Unexpectedly – at least for me and any tech publications I follow – they just announced a desktop computer that's trying to rethink what a creative PC should be (they sometimes call it a "creativity station" which is rather charming).

Meet the HP Sprout.

It's clear from the moment you see it, and its 'missing' keyboard, that this is something different.

A strange projector loops above a touchscreen display, peering beneath to a keyboard-replacing mat that both receives a projected image, and lets users interact with it via capacative sensors.

I was intrigued.

Some details from The Verge:

The projector itself hangs over the top of the all-in-one like a desk lamp and it’s equipped with a 4-camera system thanks to Intel’s RealSense 3D camera, a 14.6-megapixel high-resolution camera, a HP DLP projector, and an LED desk lamp. The system will let people scan and manipulate 2D and 3D objects directly into the PC, and you can even use a stylus to draw on the touch mat and move scanned objects around. You can type onto the mat with a software keyboard projected on your fingers within touch-optimized apps, and the majority of interactivity starts with the mat.

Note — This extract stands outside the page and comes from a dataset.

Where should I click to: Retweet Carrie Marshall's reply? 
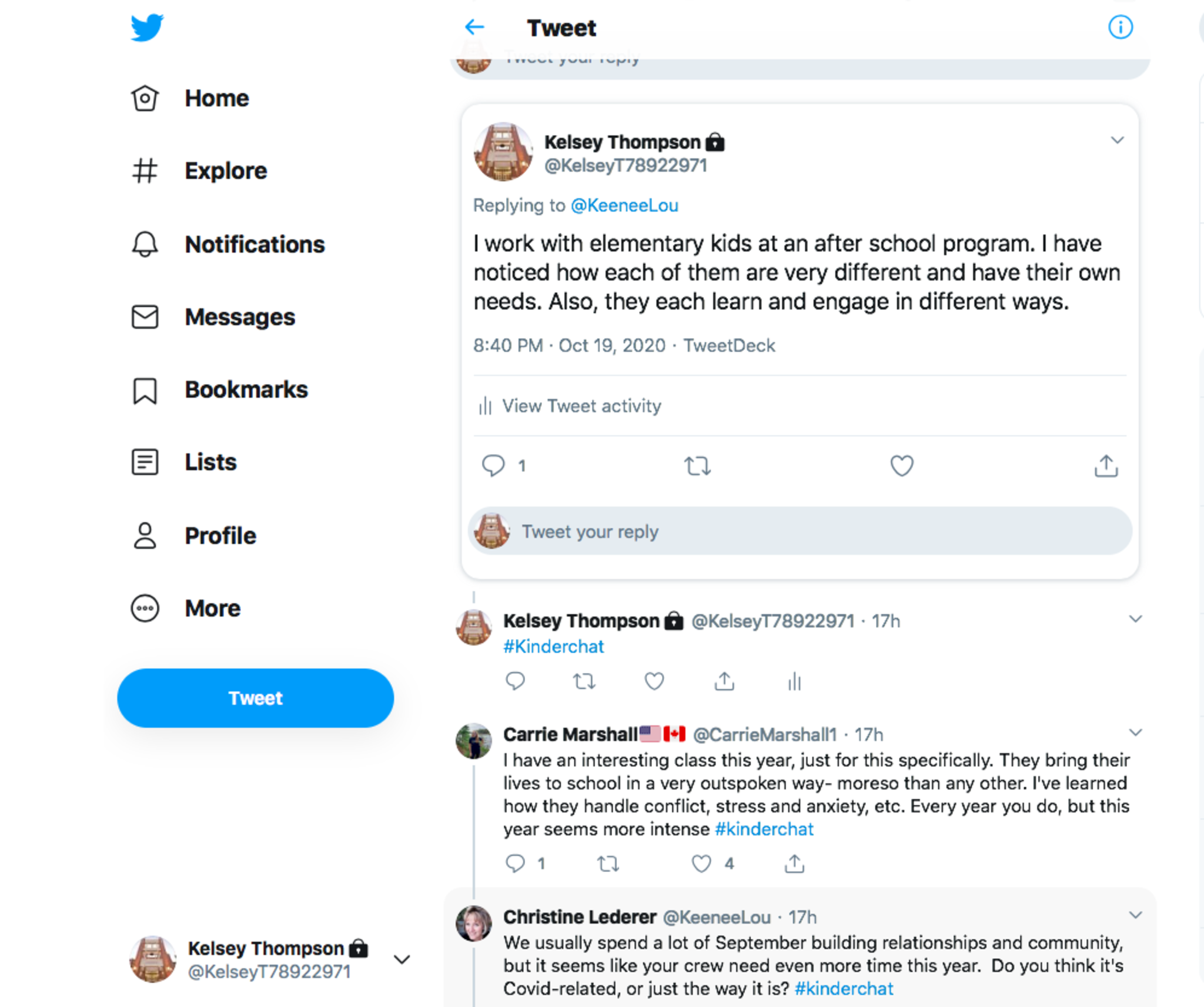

None of this technology is totally new, but by packaging it together and presented it as a creativity device, HP are doing something pretty unique. Re-packaging existing technology into something people understand has worked wonders for Apple, could this be HP's turn?

Headlines about it bridging the physical and virtual worlds got me excited, but that bridge is really about 3D scanning. Input-wise it doubles down on touchscreens. This might make sense for a range of tasks, but the limitations of touchscreens persist and perhaps compound when this type of input becomes so all-encompassing. It's definitely interesting to see such interfaces breking well beyond the bound of mobile form factors though, and getting space to breath. Still – my reservations about delicately manipulating objects, or developing muscle memory, are not quelled.

Some interesting commentary here: What Futurists Think Of HP's Bold And Weird New PC. Tending to agree with the critics in applauding HP for its bold risk-taking, but holding doubts about the product focus.

Until I try it, however, judgement = reserved.